No convergence with Proabilistic Actor with Composite Distributions #2611

MaHaArt · 2024-11-26T22:35:13Z

MaHaArt
Nov 26, 2024

Following the basic sketch in composite_actor.py I tried to implement a simple but full blown example of a probabilistic actor with a composite distribution. The application is a custom environment representing a simple 2D navigation task.

Unfortunately despite being a rather simple task, the training of the actor does not bring satisfying results.
When evaluating the trained actor, it is in general not able to do the necessary moves to reach a target 2D Point from a given position.

Before giving up, I want to ask this community, if anyone has an idea, why the training does not succeed?
Remark: I did hyper parameter optimisation with ray tune, but still no success.
Is there a problem with the implementation?

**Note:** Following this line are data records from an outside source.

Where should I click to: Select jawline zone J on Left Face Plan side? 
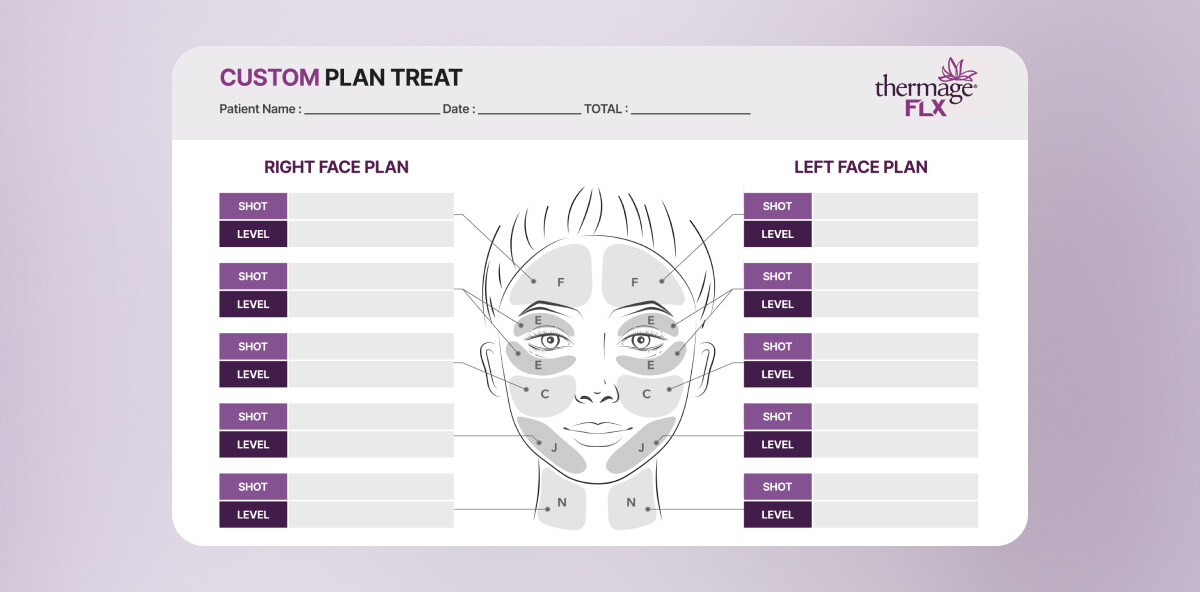click(640, 445)
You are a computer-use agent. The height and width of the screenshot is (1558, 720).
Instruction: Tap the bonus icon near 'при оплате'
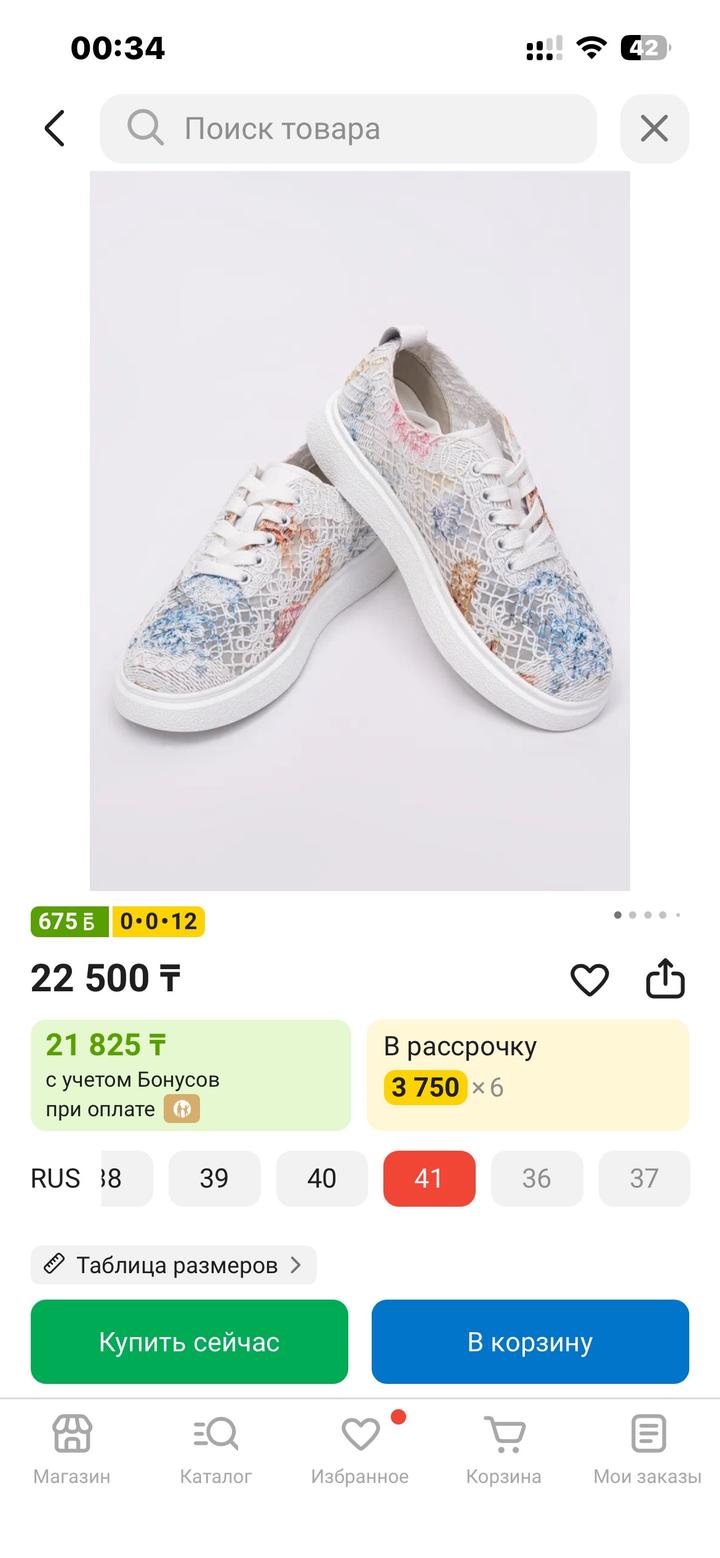point(182,1109)
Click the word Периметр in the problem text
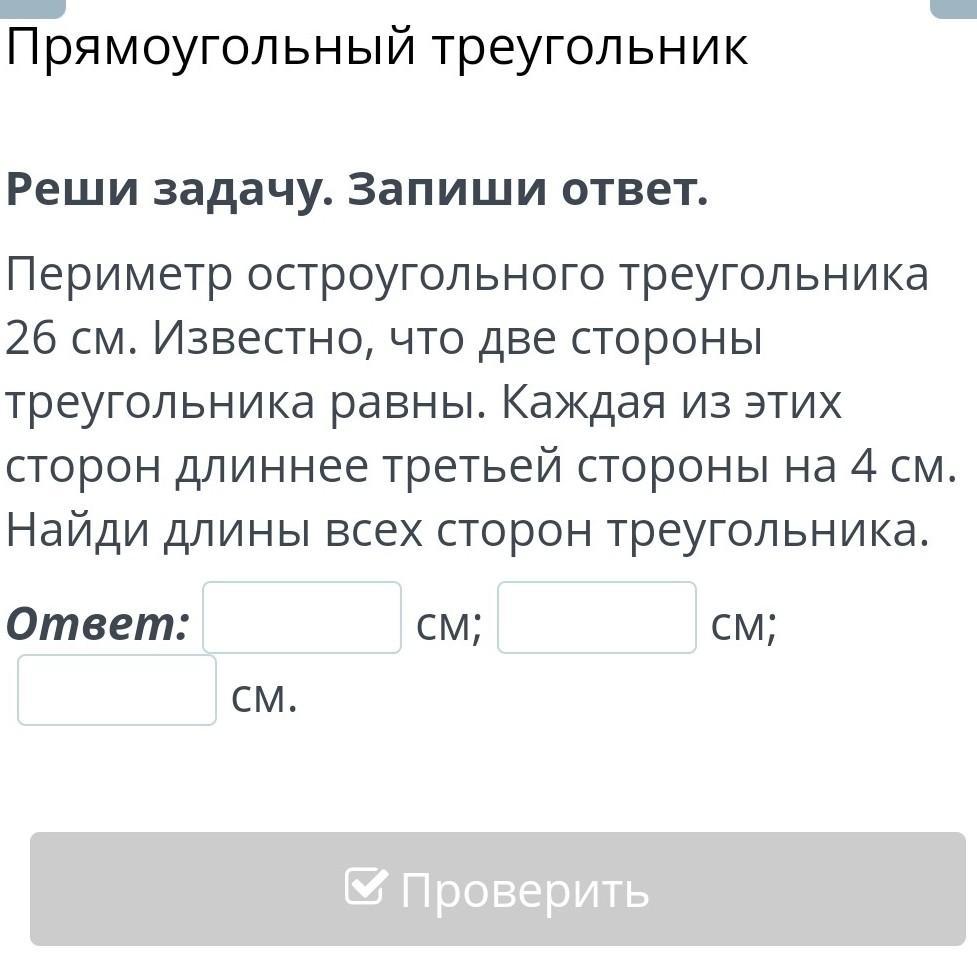Image resolution: width=977 pixels, height=963 pixels. [x=120, y=274]
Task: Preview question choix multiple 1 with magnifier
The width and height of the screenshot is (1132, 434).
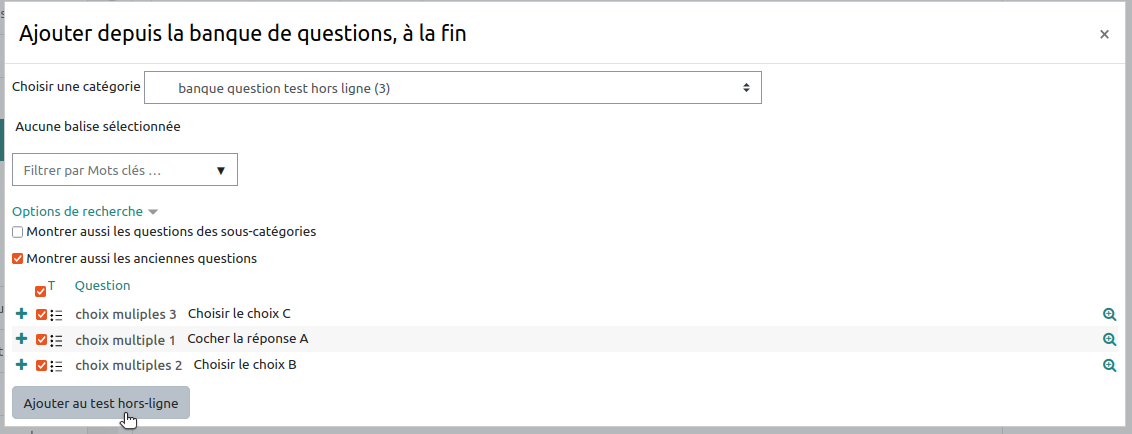Action: click(x=1109, y=340)
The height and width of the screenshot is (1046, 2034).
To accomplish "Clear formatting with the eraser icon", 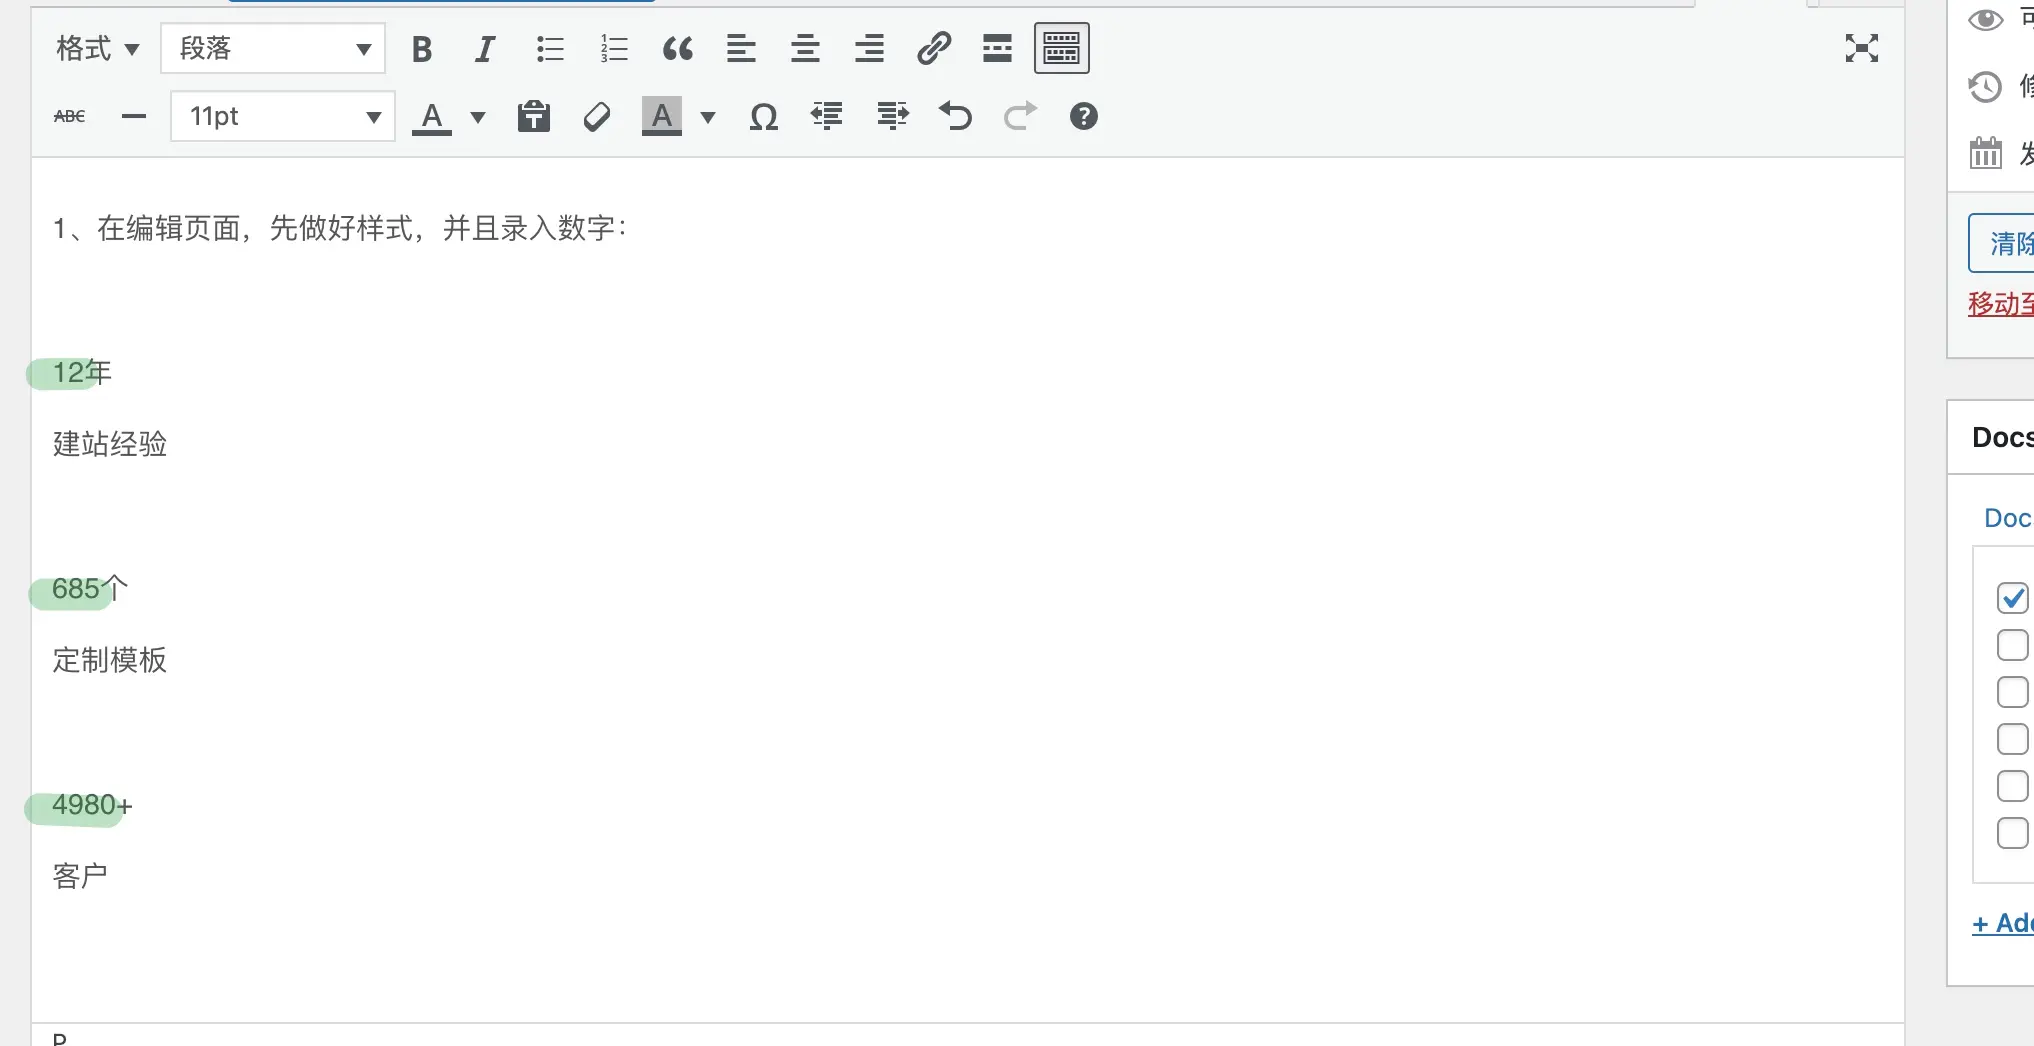I will [x=597, y=117].
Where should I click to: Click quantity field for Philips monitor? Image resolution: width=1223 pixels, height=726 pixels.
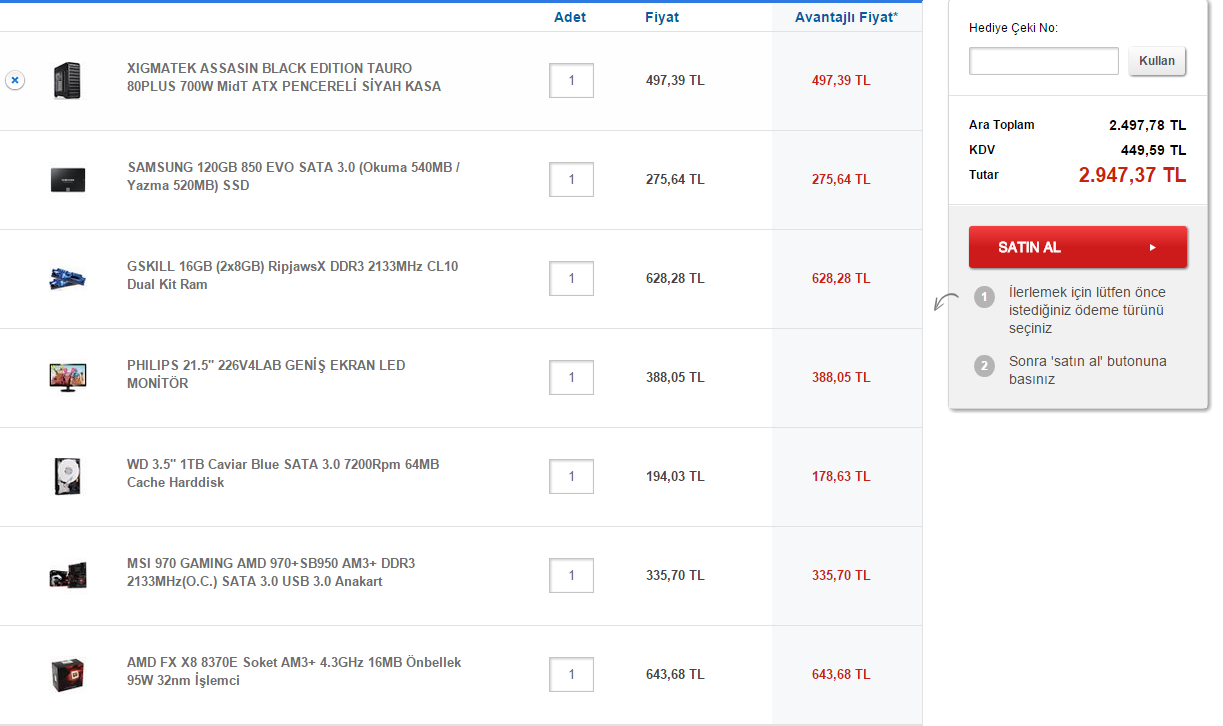[x=571, y=378]
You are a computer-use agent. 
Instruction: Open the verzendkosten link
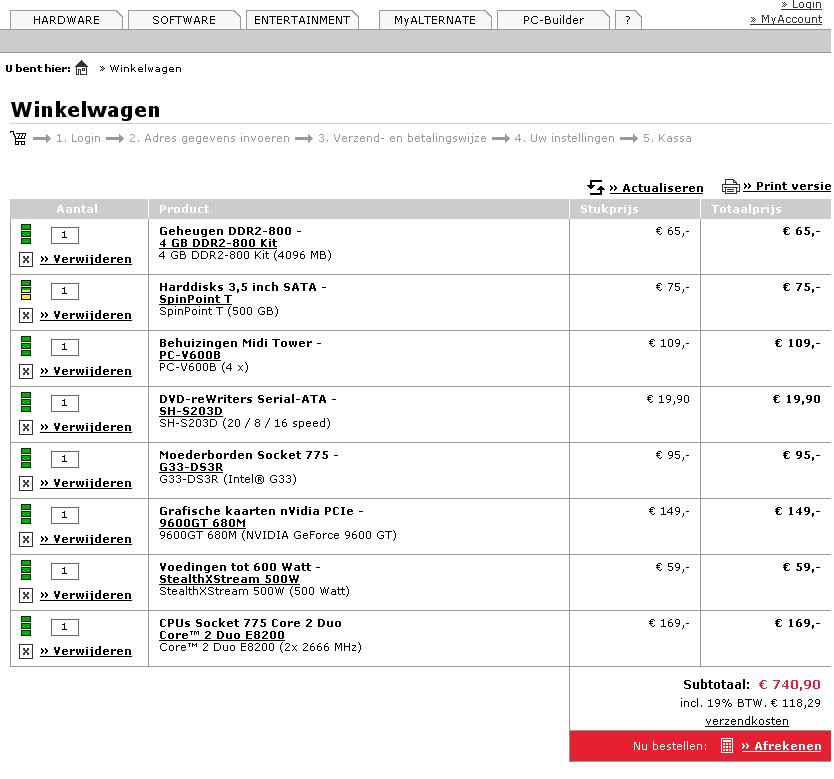(746, 721)
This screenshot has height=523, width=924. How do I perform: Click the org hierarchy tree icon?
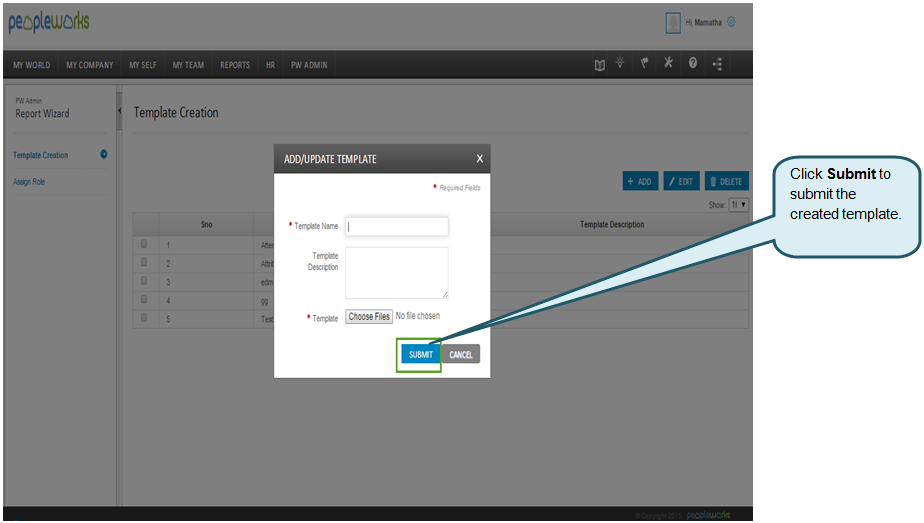click(x=717, y=65)
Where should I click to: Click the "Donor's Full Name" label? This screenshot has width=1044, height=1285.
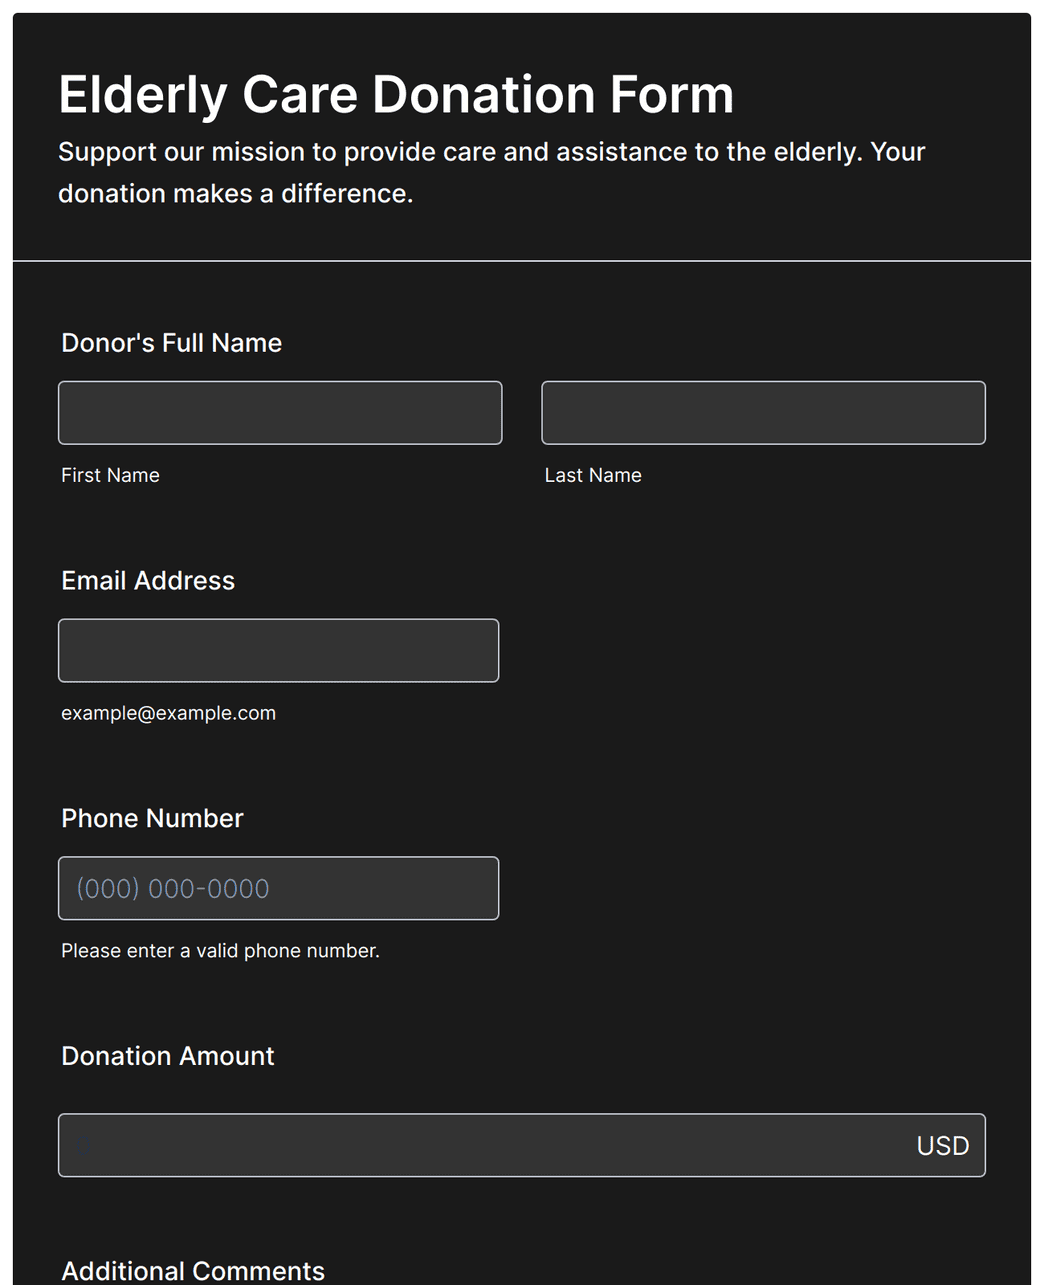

My code (see also TorchRL experiments):

Environment

import torch
from tensordict import TensorDict
from torchrl.data import UnboundedContinuous, Bounded, Composite, Categorical, OneHot
from torchrl.envs import Compose, StepCounter, TransformedEnv
from torchrl.envs import EnvBase
from torchrl.envs.utils import check_env_specs


class ToyNavigation(EnvBase):

    def __init__(self, max_step_width=1., grid_extent=5, device="cuda"):
        self.device = device
        super().__init__(device=device, batch_size=[])
        self.max_step_width = max_step_width
        self.grid_extent = grid_extent
        self.target = torch.zeros(2, device=self.device)
        self.position = torch.zeros(2, device=self.device)
        self.initial_position = torch.zeros(2, device=self.device)
        self.steps = 0
        self._make_spec()

    def _reset(self, tensordict=None, **kwargs):
        """
        Constructs and returns a TensorDict containing the current observation.
        The target and position values are randomly generated within the range of
        [-grid_extent, grid_extent].
        """

        self.target = torch.rand(2,
                                 device=self.device) * 2 * self.grid_extent - self.grid_extent  # Random target in [-grid_extent, grid_extent]
        self.position = torch.rand(2,
                                   device=self.device) * 2 * self.grid_extent - self.grid_extent  # Random position in [-grid_extent, grid_extent]
        self.initial_position = self.position
        self.steps = 0
        position = self.position.clone()  # do we have to clone to get distinct positions in the trajectory?
        target = self.target.clone()
        td = TensorDict({
            "observation": {"position": position, "target": target},
        }, batch_size=self.batch_size)
        return td

    def _step(self, tensordict):
        """
        Perform a single step in the environment.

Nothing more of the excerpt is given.